BEGIN SUPPLIED DATA
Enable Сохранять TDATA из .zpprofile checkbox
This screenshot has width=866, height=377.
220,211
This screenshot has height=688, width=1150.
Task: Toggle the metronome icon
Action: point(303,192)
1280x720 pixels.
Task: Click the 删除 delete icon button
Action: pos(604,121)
END SUPPLIED DATA
ACTIVITY: All of the entries should be transcribed exactly as they appear.

EXPECTED ANSWER:
Enable Сохранять TDATA из .zpprofile checkbox
This screenshot has width=866, height=377.
220,211
This screenshot has height=688, width=1150.
Task: Toggle the metronome icon
Action: point(303,192)
1280x720 pixels.
Task: Click the 删除 delete icon button
Action: pos(604,121)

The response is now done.